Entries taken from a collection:
BEGIN

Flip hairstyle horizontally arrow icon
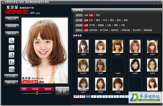Image resolution: width=163 pixels, height=106 pixels. point(12,69)
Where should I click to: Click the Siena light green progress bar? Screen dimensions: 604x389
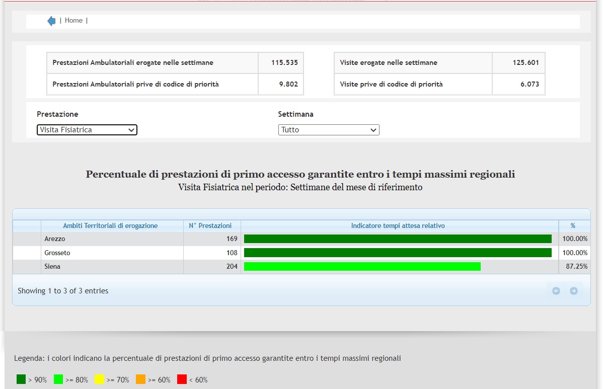click(x=362, y=267)
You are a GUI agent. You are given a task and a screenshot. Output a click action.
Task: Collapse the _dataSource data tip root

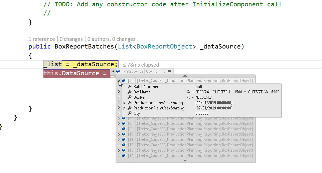click(113, 71)
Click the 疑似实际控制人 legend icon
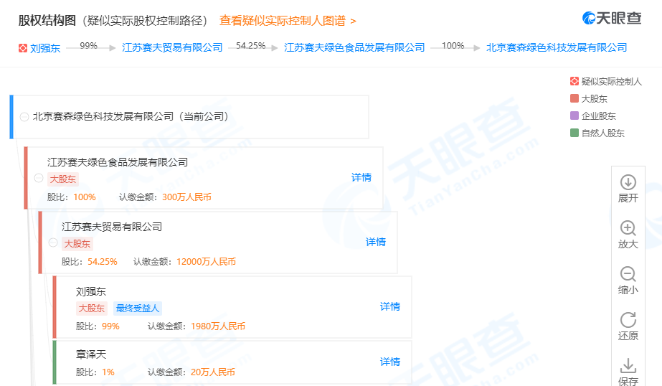The image size is (662, 386). 574,82
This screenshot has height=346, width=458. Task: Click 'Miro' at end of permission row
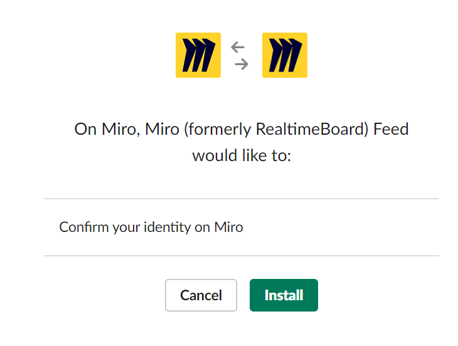pyautogui.click(x=228, y=227)

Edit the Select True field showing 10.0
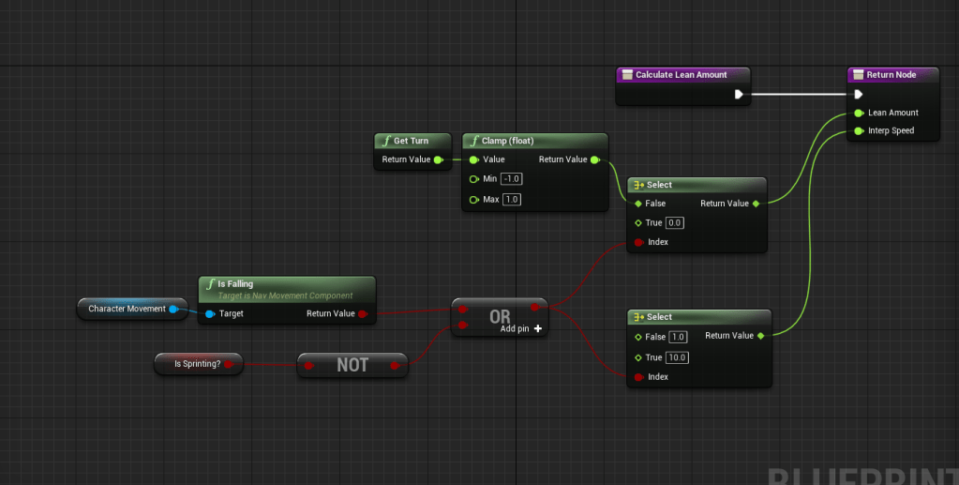tap(680, 357)
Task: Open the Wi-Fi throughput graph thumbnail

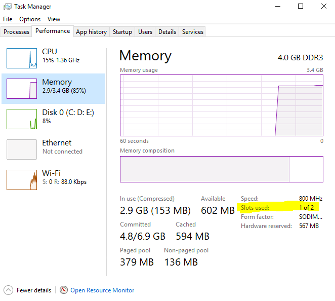Action: (22, 180)
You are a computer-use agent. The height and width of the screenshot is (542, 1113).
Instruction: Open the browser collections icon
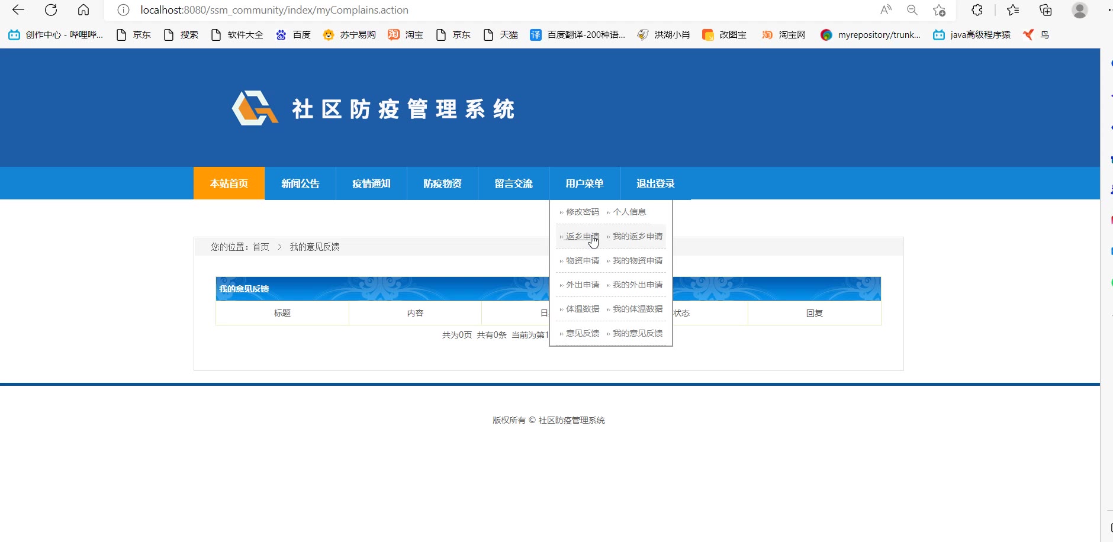[x=1046, y=10]
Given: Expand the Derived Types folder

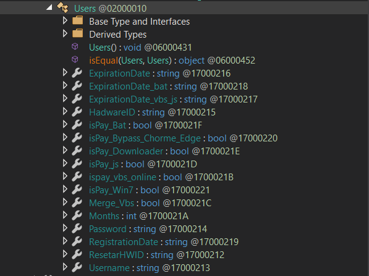Looking at the screenshot, I should pos(65,33).
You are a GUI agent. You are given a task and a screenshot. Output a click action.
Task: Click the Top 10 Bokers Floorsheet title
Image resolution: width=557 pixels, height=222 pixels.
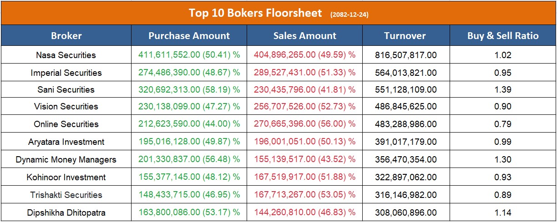(x=256, y=13)
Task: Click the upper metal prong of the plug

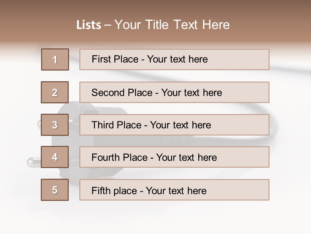Action: [x=40, y=124]
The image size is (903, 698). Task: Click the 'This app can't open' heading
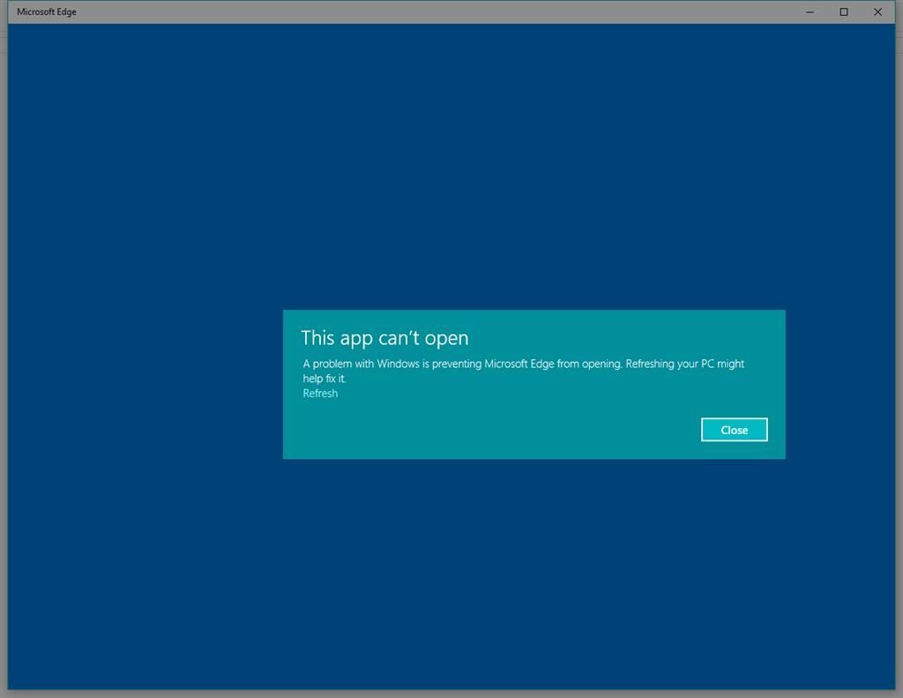tap(384, 338)
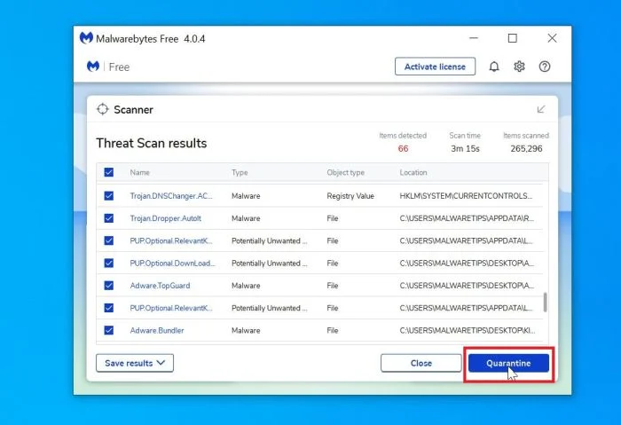Click the Scanner crosshair icon

pos(103,109)
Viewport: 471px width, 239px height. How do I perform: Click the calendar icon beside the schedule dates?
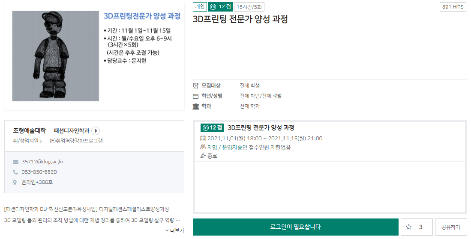click(x=203, y=139)
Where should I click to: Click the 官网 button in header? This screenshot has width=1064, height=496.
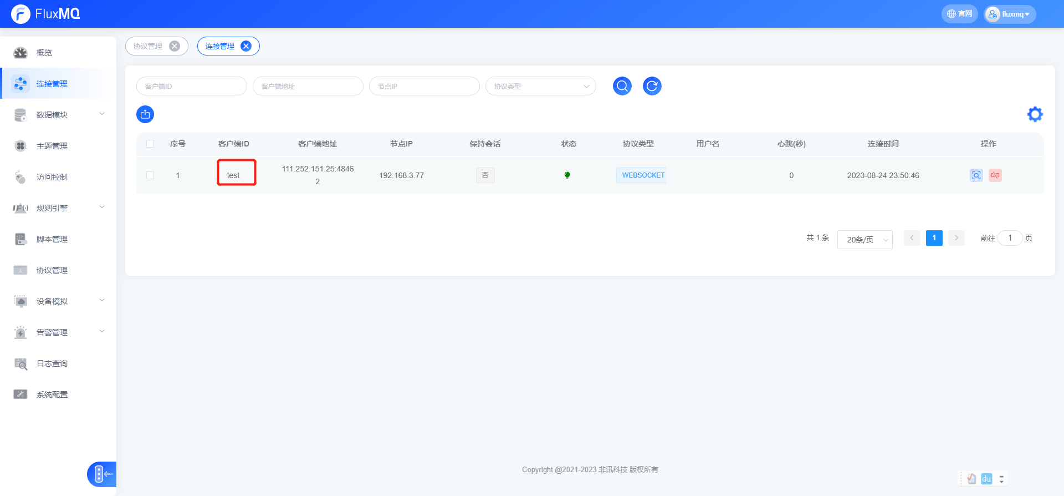tap(959, 14)
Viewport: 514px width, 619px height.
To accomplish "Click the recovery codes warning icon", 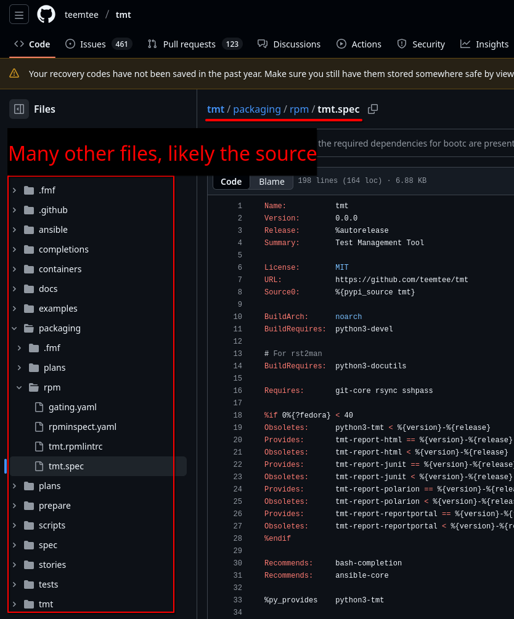I will (x=14, y=73).
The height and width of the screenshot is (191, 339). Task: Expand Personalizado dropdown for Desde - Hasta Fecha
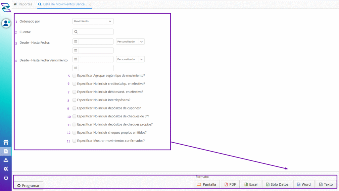(x=130, y=42)
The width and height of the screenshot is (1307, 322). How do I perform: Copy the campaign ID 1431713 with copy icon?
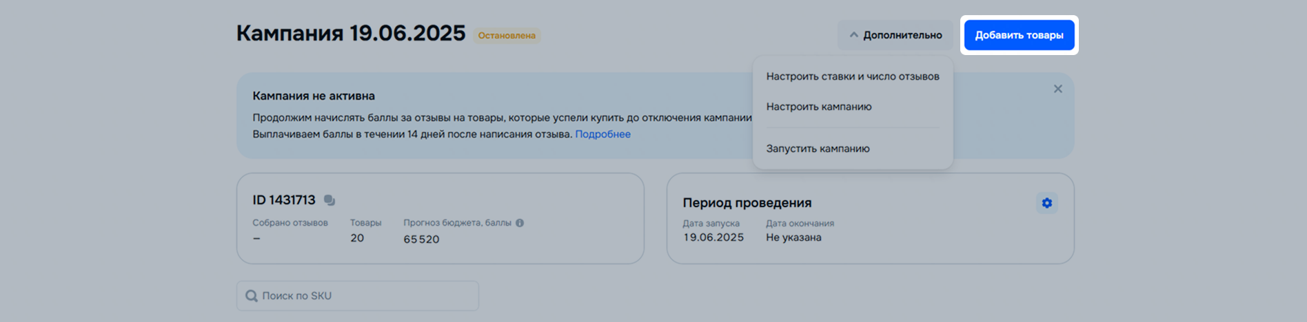(330, 200)
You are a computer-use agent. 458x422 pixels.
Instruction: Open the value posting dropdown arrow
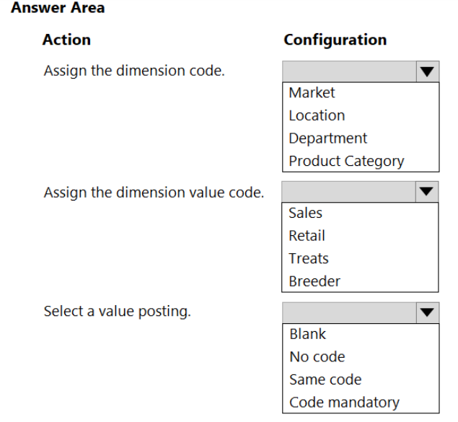427,313
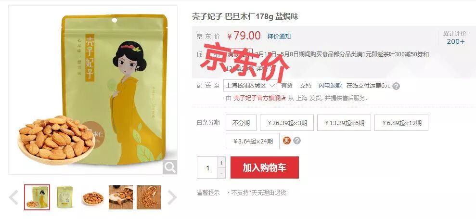Select the ¥3.64起×24期 installment plan

point(253,141)
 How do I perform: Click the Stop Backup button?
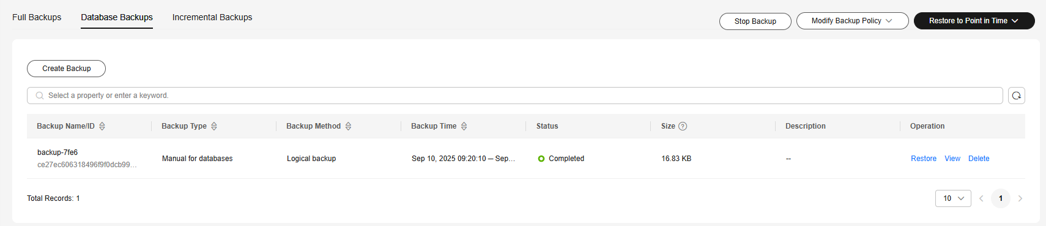click(755, 21)
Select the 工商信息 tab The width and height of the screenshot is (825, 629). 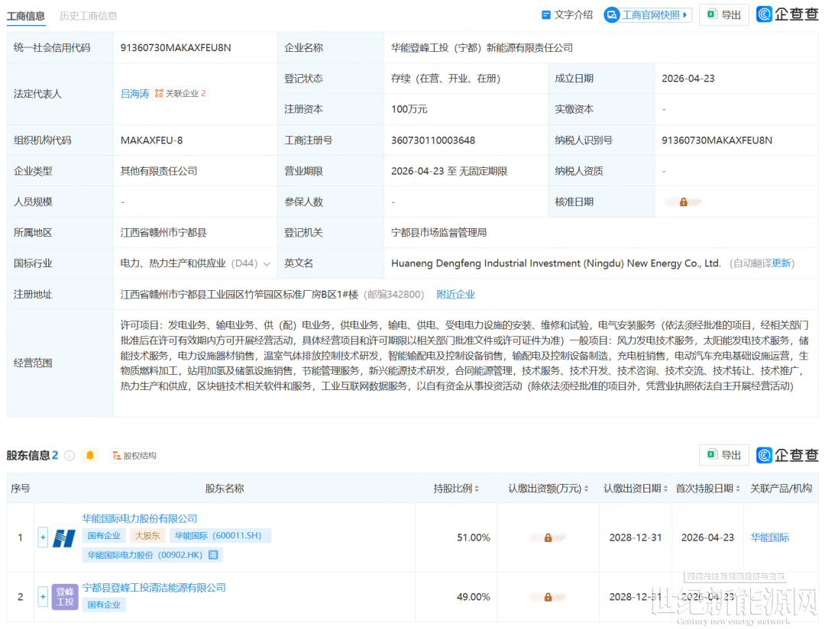tap(26, 16)
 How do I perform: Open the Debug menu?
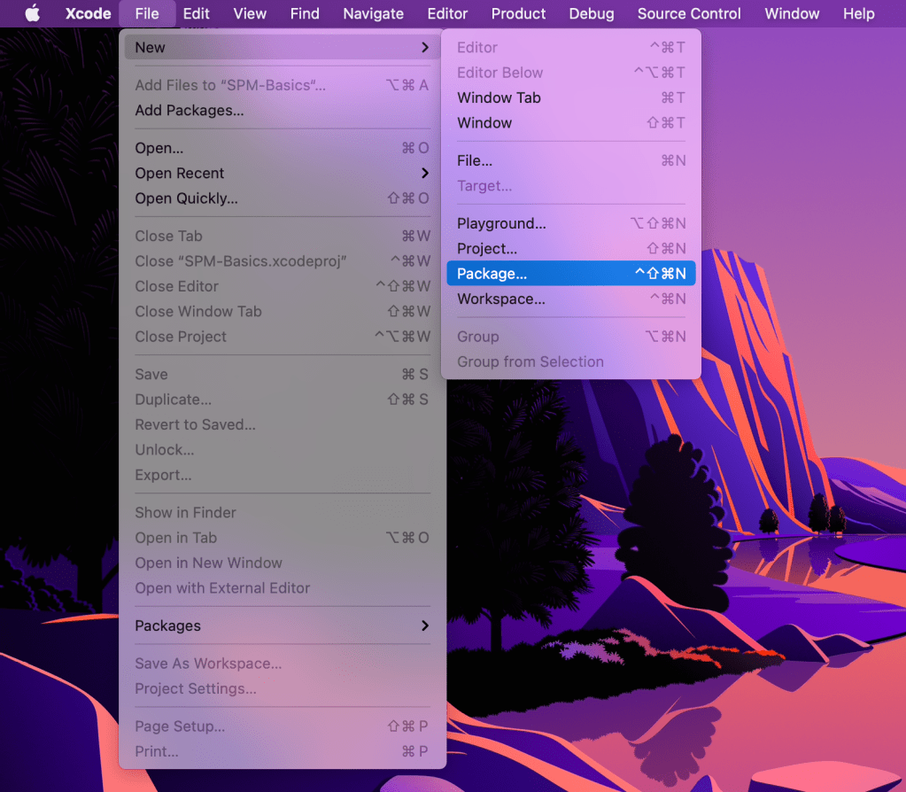[592, 13]
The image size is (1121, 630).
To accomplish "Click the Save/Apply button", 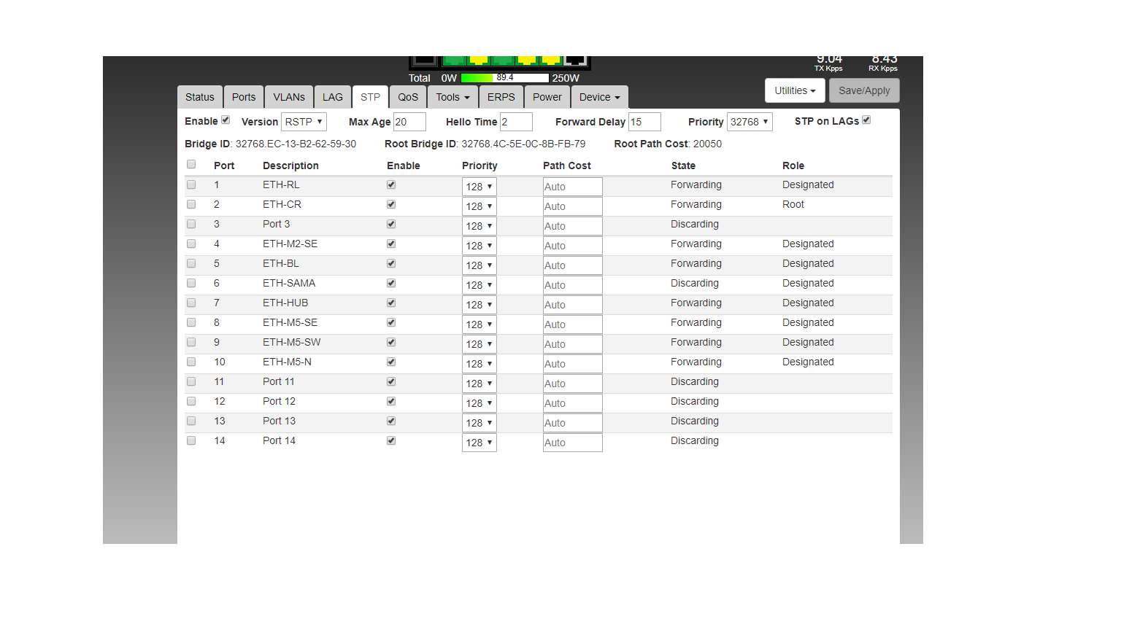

END

-- WHAT TO PRODUCE --
Copy only the part of the records that runs from the first line to the line with "Viewport: 514px width, 619px height.", ends included, leaving pictures out.

-- PROBLEM SOLUTION --
Flip hairstyle horizontally arrow icon
Image resolution: width=163 pixels, height=106 pixels. point(12,69)
Where should I click to: Click the Siena light green progress bar? Screen dimensions: 604x389
click(x=362, y=267)
You are a GUI agent. You are given a task and a screenshot. Output a click action.
Task: Collapse the _dataSource data tip root

click(113, 71)
Click the 疑似实际控制人 legend icon
The image size is (662, 386). 574,82
This screenshot has height=346, width=458. Task: Click 'Miro' at end of permission row
pyautogui.click(x=228, y=227)

Edit the Select True field showing 10.0
tap(680, 357)
Task: Open the Wi-Fi throughput graph thumbnail

Action: (22, 180)
You are a computer-use agent. The height and width of the screenshot is (542, 1113).
Instruction: Open the browser collections icon
[x=1046, y=10]
Given: Expand the Derived Types folder

Looking at the screenshot, I should pos(65,33).
You are a GUI agent. You are given a task and a screenshot. Output a click action.
Task: Click the Top 10 Bokers Floorsheet title
Image resolution: width=557 pixels, height=222 pixels.
(x=256, y=13)
Task: Click the upper metal prong of the plug

Action: [x=40, y=124]
The image size is (903, 698). Task: Click the 'This app can't open' heading
tap(384, 338)
Click the Scanner crosshair icon

pos(103,109)
Viewport: 471px width, 239px height. How do I perform: Click the calendar icon beside the schedule dates?
click(x=203, y=139)
Where should I click to: Click the 官网 button in header? This screenshot has width=1064, height=496.
tap(959, 14)
Viewport: 514px width, 619px height.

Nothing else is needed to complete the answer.